In this paper the super grid concept was analysed. First, bibliometric analyses were conducted through which the super grid phrase was analysed. This was expanded with additional keywords to prevent the loss of important insights. The results showed that 1 956 documents were found in Scopus. It was clear that China has dominated the research in terms of numbers and affiliation. The bibliometric analysis was expanded further to see what research had been done for the sub-Saharan African context. It resulted in 74 articles, with N. Naidoo and M. Musaba emerging as the main researchers. After the bibliometric analysis, a content analysis was conducted to see whether there were any parallels between super grids and the sub-Saharan African context. The content analysis showed that the super grid concept has been implemented in sub-Saharan Africa using the power pool concept, through which energy is traded between the nations of the region. The research also showed that there is great potential for a super grid in sub-Saharan Africa because of the rich energy resources that are not evenly distributed throughout the region. With cross-border interconnections, this problem could be addressed relatively quickly. The super grid would also have a great impact on the environment, because it would promote renewable energy by overcoming the problem of its intermittency. By increasing the generation of renewable energy and adapting the integration of power pools, greenhouse gases would be drastically reduced. The research showed that, although there is a cross-border interconnection in sub-Saharan Africa, its scale and efficiency have not yet been fully developed. Therefore, a super grid could play an enormous role in reducing energy poverty. But it would be important for the right policies to be implemented and for countries to work together to create an economy of scale.

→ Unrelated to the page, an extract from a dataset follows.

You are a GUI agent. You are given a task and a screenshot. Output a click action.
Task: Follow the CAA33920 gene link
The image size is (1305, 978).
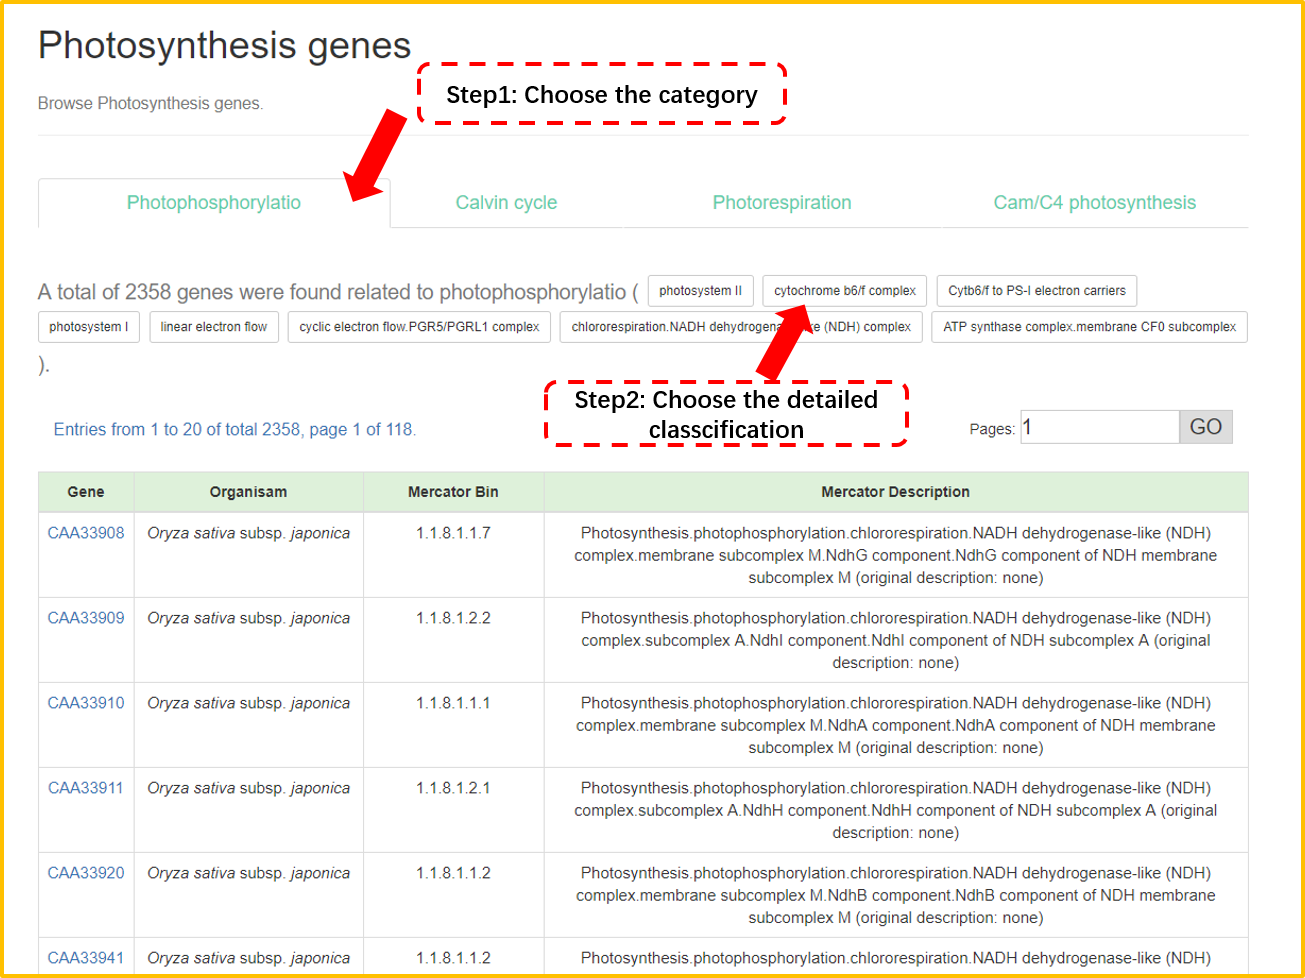pos(86,873)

It is more difficult to build a working super grid in sub-Saharan Africa than it is in other regions, such as Europe and North America. Therefore, it is recommended that future research look at whether the challenges of a super grid could be mitigated by Industry 4.0 technology. It is also recommended that future research be done to identify the technology maturity level in each country in sub-Saharan Africa, and how this might play a role in achieving a better working super grid.